# qt error when building jahshaka 2.0



## pietro3dartist (Nov 26, 2009)

Hi! I'm using freebsd release 7.2, GENERIC kernel and xfce4 as a desktop environment...

I've ported graphical softwares like blender, gimp, inkscape, scribus and avidemux, but when I tried to port jahshaka, the output was that the port was marked as broken...
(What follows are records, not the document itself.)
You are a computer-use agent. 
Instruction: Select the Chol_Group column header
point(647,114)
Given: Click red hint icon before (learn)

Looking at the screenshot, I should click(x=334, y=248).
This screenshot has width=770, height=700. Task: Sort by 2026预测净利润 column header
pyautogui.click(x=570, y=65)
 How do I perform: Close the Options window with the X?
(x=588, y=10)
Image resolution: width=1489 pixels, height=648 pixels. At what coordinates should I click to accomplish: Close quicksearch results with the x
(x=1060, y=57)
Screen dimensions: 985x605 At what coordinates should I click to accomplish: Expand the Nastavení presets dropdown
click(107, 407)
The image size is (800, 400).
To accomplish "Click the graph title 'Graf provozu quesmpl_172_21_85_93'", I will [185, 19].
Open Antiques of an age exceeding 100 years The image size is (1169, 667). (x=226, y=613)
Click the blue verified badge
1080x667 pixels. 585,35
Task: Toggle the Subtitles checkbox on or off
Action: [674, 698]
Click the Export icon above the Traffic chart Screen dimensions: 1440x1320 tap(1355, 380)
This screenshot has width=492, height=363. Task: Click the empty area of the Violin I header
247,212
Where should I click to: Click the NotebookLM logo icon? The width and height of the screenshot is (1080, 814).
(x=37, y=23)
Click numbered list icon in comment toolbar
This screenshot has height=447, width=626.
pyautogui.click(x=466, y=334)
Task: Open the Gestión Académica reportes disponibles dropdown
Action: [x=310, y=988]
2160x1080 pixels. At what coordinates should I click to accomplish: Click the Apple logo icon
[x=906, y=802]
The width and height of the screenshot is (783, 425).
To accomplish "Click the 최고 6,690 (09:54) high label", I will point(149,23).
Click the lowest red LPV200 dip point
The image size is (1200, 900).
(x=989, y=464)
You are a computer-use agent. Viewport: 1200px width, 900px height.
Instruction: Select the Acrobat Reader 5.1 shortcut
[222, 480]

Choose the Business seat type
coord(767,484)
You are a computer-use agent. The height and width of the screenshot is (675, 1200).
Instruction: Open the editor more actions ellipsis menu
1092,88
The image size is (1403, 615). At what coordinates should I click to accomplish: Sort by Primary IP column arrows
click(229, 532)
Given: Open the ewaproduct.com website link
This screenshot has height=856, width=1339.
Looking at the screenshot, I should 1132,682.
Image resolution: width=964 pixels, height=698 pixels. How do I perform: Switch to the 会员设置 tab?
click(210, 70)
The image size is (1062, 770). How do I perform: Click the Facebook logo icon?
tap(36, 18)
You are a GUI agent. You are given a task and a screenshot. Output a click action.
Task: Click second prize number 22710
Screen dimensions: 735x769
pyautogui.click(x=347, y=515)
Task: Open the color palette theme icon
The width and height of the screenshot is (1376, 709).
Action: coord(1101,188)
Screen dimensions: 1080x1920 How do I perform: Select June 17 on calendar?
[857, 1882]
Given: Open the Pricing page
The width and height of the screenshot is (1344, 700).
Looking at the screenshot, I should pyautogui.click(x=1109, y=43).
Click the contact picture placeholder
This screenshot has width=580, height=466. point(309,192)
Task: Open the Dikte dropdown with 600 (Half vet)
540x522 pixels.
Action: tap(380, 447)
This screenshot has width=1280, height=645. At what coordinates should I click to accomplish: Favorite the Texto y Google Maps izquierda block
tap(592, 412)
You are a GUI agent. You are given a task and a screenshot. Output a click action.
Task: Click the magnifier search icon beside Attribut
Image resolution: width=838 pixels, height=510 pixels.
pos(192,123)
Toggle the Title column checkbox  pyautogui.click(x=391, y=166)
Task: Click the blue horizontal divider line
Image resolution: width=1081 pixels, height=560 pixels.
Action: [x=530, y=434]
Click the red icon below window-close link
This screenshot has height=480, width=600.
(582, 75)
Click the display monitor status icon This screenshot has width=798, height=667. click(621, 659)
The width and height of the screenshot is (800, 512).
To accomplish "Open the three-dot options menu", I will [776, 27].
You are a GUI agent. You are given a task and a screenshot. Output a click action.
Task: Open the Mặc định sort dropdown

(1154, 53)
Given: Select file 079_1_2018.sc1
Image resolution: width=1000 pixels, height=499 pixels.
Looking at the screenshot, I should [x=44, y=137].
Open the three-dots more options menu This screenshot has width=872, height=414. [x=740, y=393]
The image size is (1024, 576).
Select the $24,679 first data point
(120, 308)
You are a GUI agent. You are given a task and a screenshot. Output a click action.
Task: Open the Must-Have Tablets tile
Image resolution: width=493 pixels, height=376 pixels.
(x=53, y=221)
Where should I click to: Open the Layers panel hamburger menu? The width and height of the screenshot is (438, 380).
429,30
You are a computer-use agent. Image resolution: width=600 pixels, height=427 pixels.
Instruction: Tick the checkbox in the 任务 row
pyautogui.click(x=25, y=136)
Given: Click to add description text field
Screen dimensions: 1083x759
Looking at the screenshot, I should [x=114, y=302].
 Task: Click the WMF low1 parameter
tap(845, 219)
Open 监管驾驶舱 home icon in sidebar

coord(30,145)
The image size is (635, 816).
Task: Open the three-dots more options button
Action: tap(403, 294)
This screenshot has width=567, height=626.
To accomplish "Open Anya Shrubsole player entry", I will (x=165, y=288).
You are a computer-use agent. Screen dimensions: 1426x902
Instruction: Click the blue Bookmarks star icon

So I got the source of Jahshaka 2.0, but when I typed make, the following message appears:


```
pietro3dartist# make
( cd /src/moc && make )
cd: can't cd to /src/moc
*** Error code 2

Stop in /usr/home/pietro/Downloads/jahshaka/source/AuxiliaryLibraries/apollon.
```

I find out that I have to setup the configuration environment of qt (QTDIR) but I don't know how to do this...

Could anyone help me?


----------



## DutchDaemon (Nov 26, 2009)

No fonts, please .. Use 
	
	



```
for system output (# button)
```


----------



## pietro3dartist (Nov 27, 2009)

*Ok*

Sorry... ^^ Thanks


----------



## pietro3dartist (Nov 27, 2009)

*Solved*

Hi!

I just solved this problem by setting up the variable of Makefile with the binary moc location. Thanks


----------